Dick Nichols' monthly column Business Beat
Dick Nichols 0020

I had the opportunity to sit down with Mayor Tanya Thorn last week. We talked about the new Council and her priorities for the coming term. Here, in paraphrase, is some of what she said:

What does it feel like to be Mayor?

I’ve spent the last eight years preparing to take on this role, so I was able to jump in with both feet.

I’m seeing a reinvigorated Council. Once everybody’s consumed all the information that’s being fed to us like it’s coming out of the fire hose, I see us doing some great things and moving some needles.

Where do you see Okotoks going over the next four years?
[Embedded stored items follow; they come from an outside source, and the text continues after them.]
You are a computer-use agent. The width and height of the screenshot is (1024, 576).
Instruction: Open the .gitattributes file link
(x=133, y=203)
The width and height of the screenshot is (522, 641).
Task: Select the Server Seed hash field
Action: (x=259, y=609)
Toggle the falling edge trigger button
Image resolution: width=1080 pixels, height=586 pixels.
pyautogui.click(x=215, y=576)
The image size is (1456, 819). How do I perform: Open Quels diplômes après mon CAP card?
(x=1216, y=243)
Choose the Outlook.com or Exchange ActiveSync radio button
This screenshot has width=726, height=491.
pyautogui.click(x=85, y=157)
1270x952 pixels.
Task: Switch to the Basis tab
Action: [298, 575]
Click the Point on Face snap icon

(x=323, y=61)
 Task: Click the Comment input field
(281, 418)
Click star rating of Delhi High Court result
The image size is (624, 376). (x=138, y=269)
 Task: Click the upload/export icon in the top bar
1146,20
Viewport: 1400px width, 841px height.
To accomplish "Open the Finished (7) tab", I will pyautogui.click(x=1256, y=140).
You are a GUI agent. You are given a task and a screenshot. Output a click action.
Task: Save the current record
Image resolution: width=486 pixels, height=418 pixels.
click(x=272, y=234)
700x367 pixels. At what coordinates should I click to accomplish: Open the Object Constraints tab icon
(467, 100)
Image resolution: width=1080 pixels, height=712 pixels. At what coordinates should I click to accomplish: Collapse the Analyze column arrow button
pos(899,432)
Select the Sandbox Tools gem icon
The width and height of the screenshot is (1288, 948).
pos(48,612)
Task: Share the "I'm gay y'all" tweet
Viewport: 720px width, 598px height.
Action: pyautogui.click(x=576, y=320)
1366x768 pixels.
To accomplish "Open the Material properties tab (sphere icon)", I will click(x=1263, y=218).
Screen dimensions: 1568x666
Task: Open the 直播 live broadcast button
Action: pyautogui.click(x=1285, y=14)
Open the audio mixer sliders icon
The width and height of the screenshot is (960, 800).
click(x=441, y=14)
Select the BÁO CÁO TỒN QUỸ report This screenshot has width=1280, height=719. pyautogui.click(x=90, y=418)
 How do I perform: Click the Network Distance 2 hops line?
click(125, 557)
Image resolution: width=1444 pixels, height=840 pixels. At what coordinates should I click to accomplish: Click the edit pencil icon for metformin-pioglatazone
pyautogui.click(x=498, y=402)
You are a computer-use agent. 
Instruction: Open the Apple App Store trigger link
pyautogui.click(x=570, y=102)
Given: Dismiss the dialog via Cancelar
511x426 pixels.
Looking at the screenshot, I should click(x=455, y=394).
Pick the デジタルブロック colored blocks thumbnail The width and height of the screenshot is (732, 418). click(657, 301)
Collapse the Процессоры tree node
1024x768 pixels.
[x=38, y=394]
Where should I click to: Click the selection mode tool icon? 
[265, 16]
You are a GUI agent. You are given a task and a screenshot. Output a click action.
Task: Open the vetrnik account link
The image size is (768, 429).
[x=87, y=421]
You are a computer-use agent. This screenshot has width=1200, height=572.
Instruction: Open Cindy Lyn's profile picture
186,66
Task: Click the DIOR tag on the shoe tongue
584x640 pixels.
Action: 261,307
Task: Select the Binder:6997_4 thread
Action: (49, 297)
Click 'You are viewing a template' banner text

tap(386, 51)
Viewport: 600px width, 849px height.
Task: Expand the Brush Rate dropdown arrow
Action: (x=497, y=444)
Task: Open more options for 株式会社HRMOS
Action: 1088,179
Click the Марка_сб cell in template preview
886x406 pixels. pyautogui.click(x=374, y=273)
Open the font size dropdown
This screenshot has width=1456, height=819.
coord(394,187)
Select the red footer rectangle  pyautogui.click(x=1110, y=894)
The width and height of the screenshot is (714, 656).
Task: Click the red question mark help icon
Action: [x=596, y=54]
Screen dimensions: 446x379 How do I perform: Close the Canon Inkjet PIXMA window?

In my campaign I outlined some things I personally would like to see, but Council will hold its strategic planning sessions after the New Year. At that point, we will all bring our ideas together and determine our top priorities.

I think we need to identify three or four Big Rocks that will move our community forward.

For me, one of them is community investment. We need new or improved mechanisms to support our current economy. Obviously, the Town is just one part of the economic mix, but there is a story line that says that Okotoks is hard to do business with. I think we need to work at changing that.

That means we look at what elements of that story are true and start to build the kinds of relationships that will change them. Our conversations with the business community should be more open so we can work together.

For example, I hear people say they want the Town of Okotoks to be more innovative, and I agree. But what I also hear is that when our staff try something a little bit outside the box, they’re often severely criticized. That tends to stifle innovation. People are not going to take risks if every time they do, they get overwhelmingly negative feedback.

We need to create partnerships that see us all striving for the same outcomes. And we need to create the kinds of trusting relationships that allow us to make progress even it means we occasionally make mistakes.

For the last two or three elections the underlying issue has been water. To what degree is a solution to this issue the basis for future growth?

I believe a long-term water solution is the basis for everything else. I know some residential developers who choose to build in other communities rather than deal with the water issue in Okotoks.

The water issue also impacts industrial and commercial development because, for example, it creates uncertainty about whether there will be enough resources for growth if a business locates here.

That said, I think we’ve done all the necessary legwork and the solution is in front of us. There are still some details left to finalize. but I think we’re on target to have shovels in the ground.